Write out each line of the records that has "agent" in it.

:::

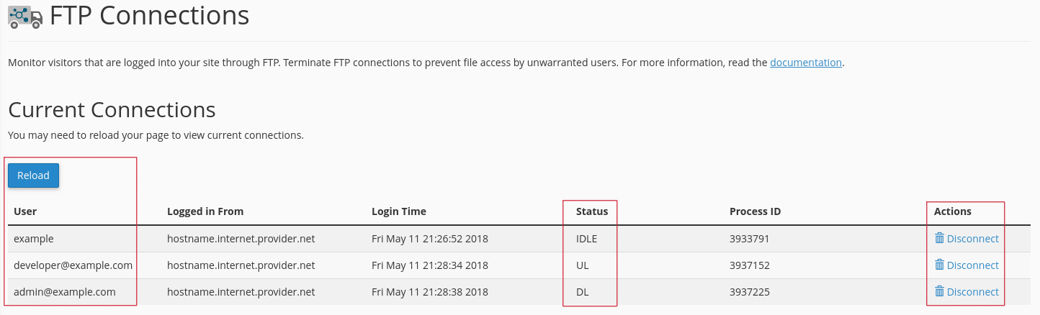Screen dimensions: 1040x315
Task: Open the documentation link
Action: [805, 63]
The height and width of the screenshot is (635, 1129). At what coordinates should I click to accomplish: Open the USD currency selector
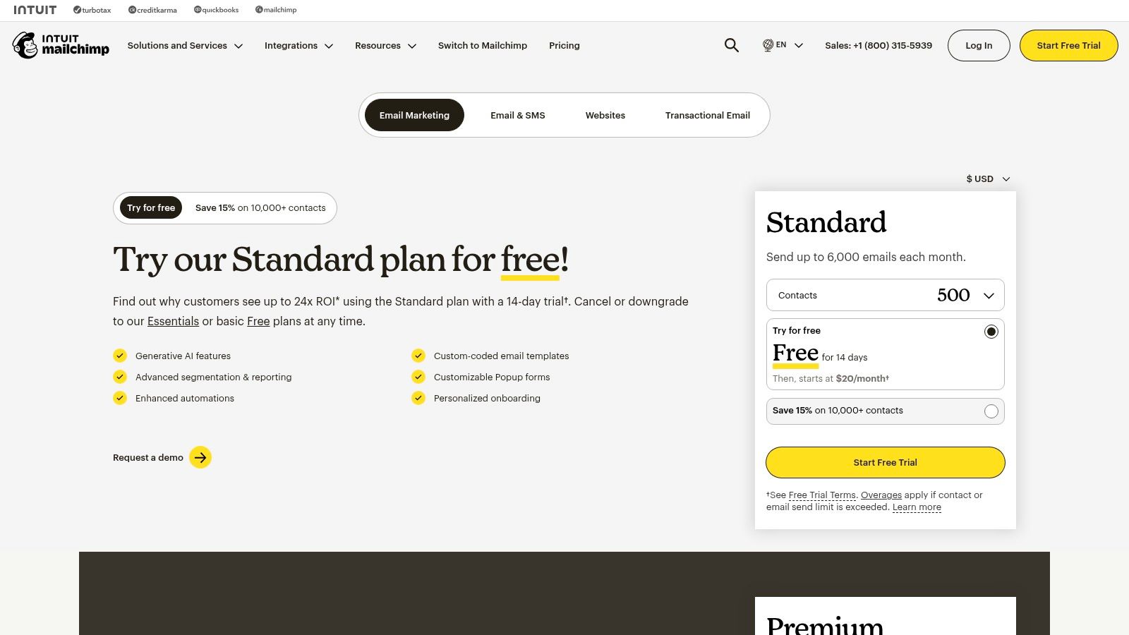point(988,179)
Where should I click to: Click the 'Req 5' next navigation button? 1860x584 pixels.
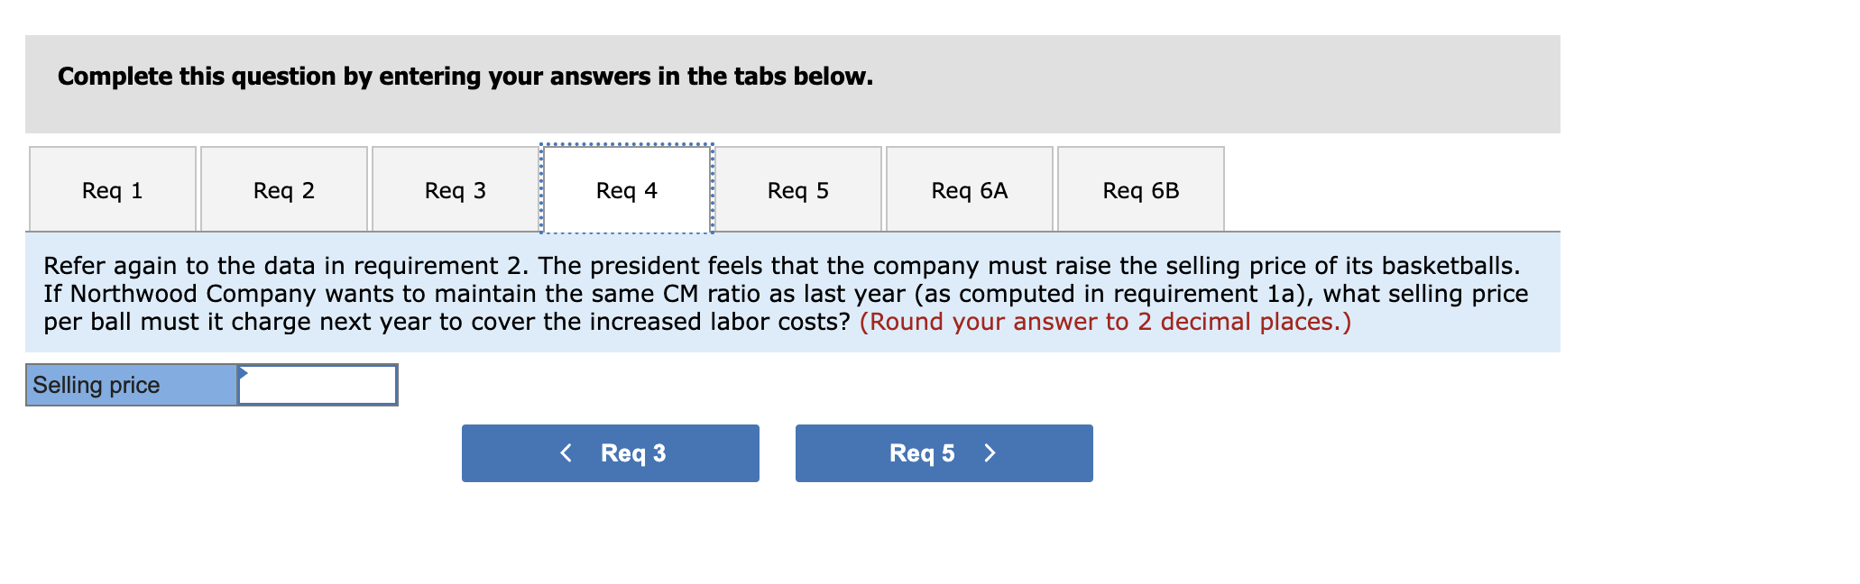(x=944, y=453)
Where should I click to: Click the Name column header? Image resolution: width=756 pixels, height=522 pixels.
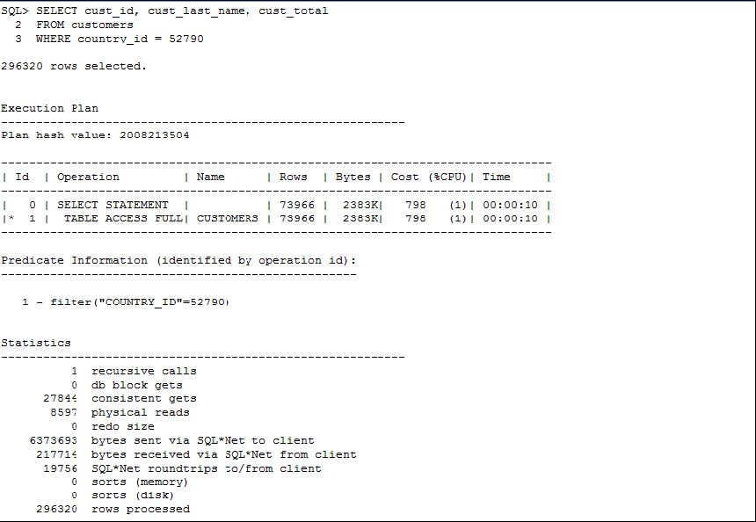click(211, 177)
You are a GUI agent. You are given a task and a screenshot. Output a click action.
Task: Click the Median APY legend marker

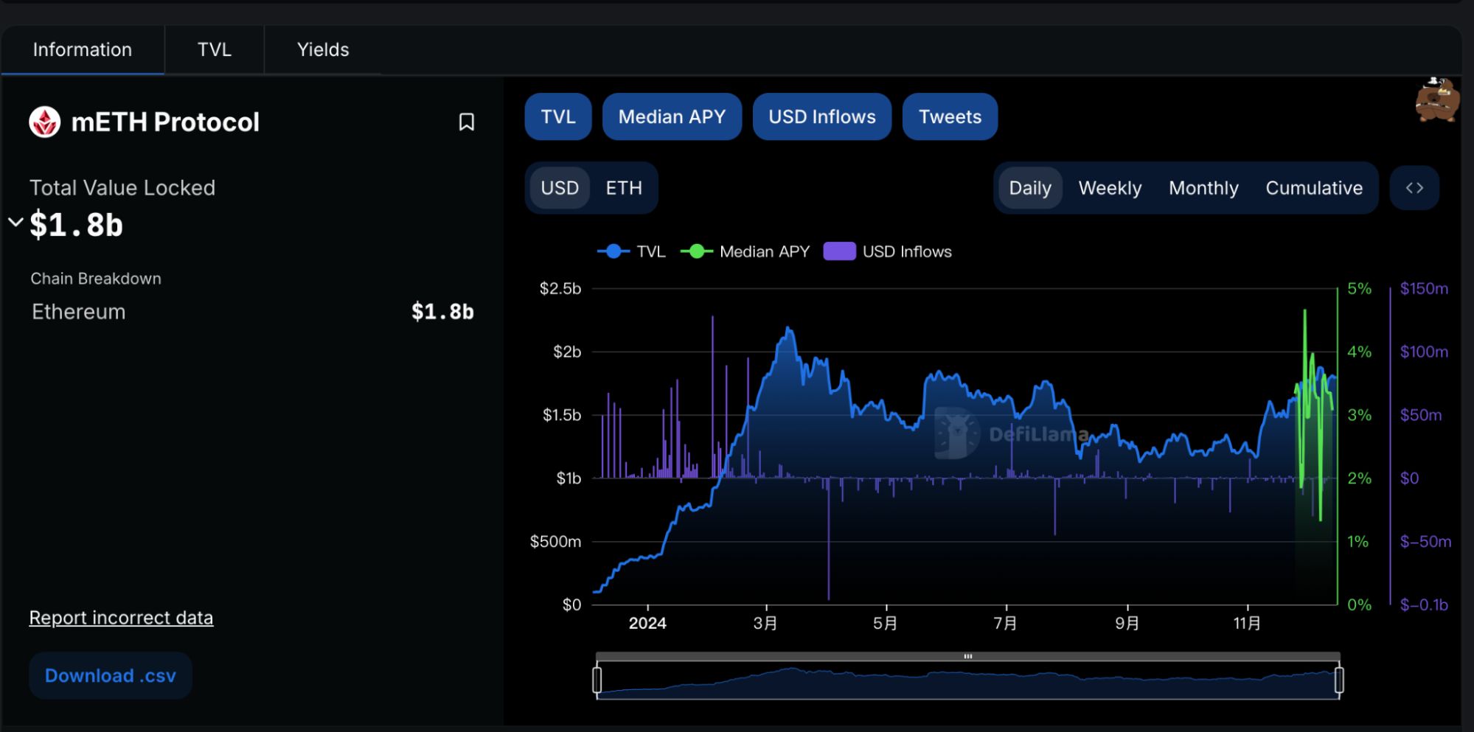696,252
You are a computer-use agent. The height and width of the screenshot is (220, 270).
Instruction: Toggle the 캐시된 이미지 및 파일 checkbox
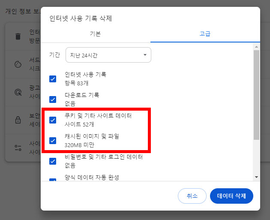click(x=53, y=140)
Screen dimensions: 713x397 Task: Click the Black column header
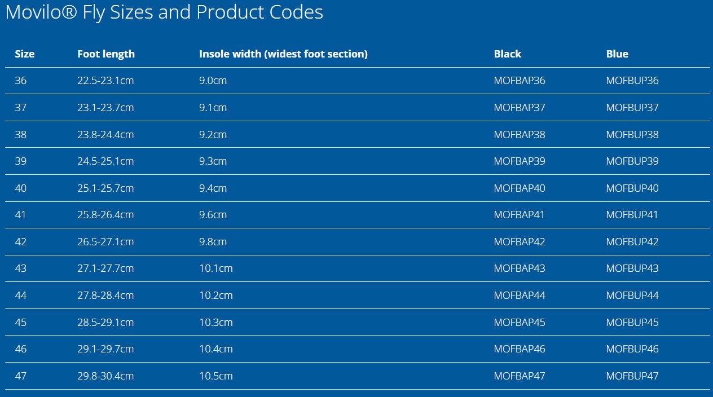coord(508,54)
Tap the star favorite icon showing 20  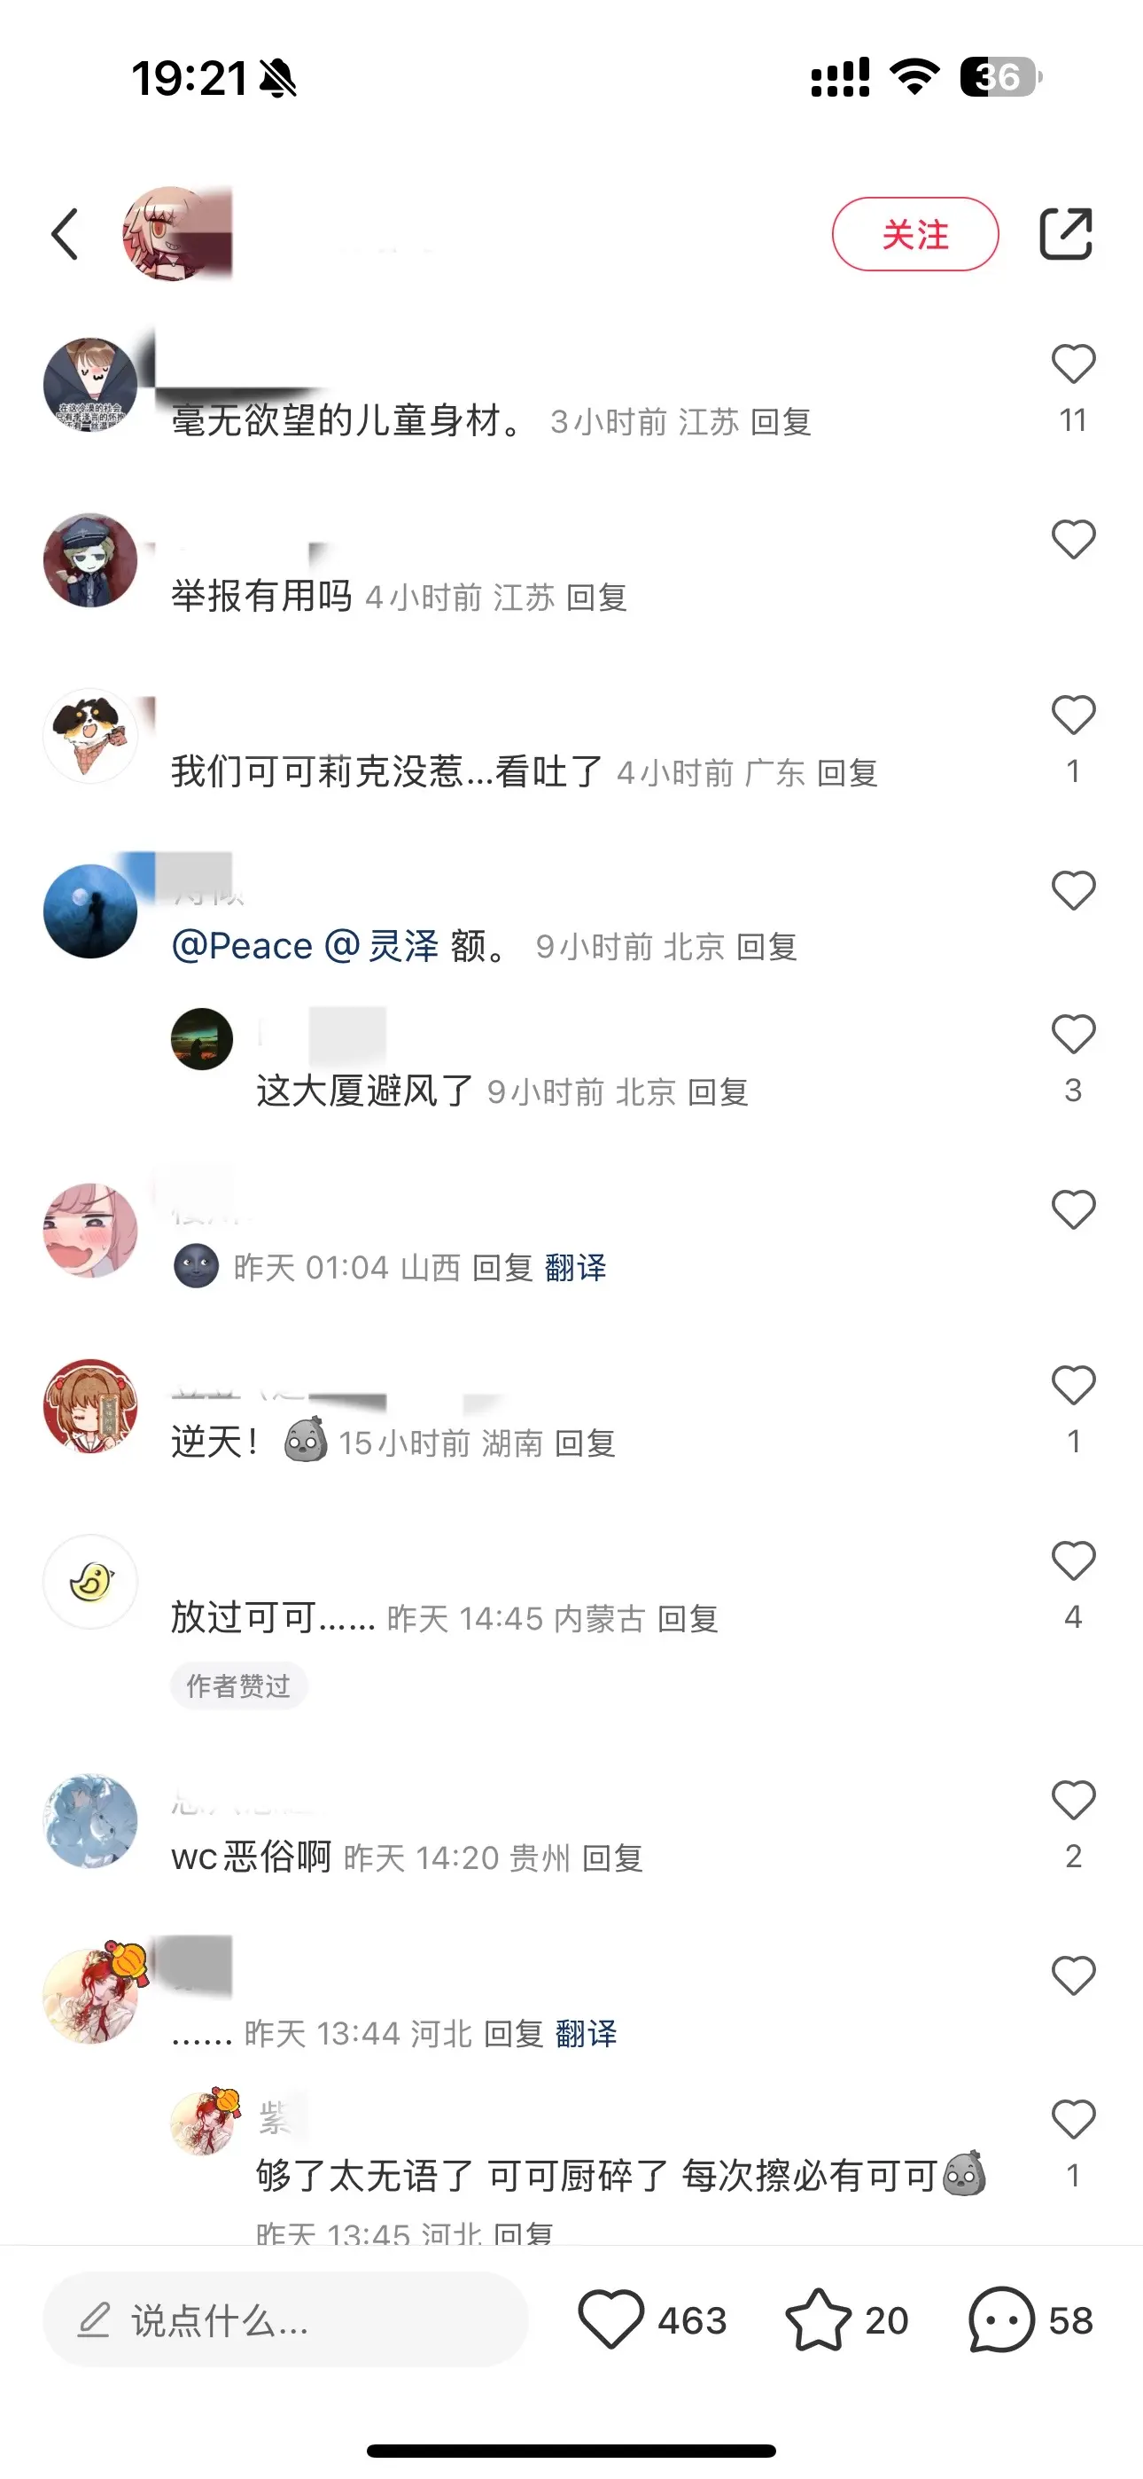(x=818, y=2319)
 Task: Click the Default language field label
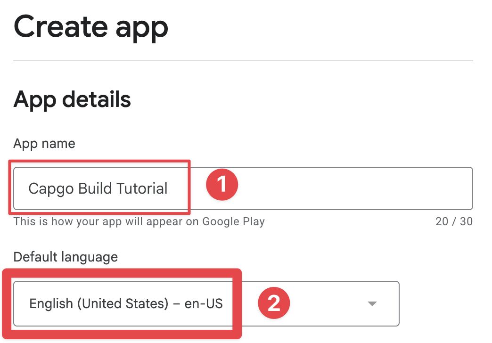click(x=66, y=257)
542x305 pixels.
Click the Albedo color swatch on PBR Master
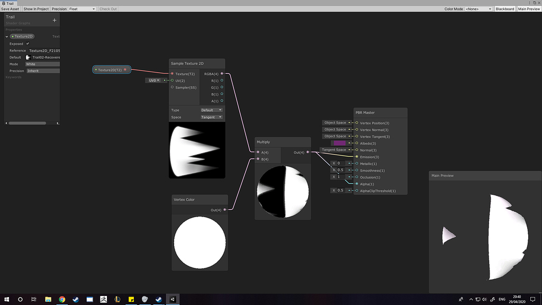click(x=340, y=143)

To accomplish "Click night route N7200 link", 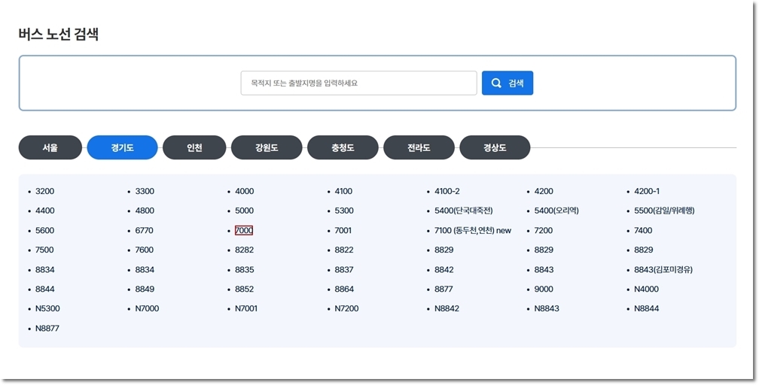I will pos(347,309).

:::

:: EXERCISE OUTPUT ::
You are a GUI agent. You are given a task and a screenshot. Output a click action.
You are a computer-use agent. The height and width of the screenshot is (220, 270).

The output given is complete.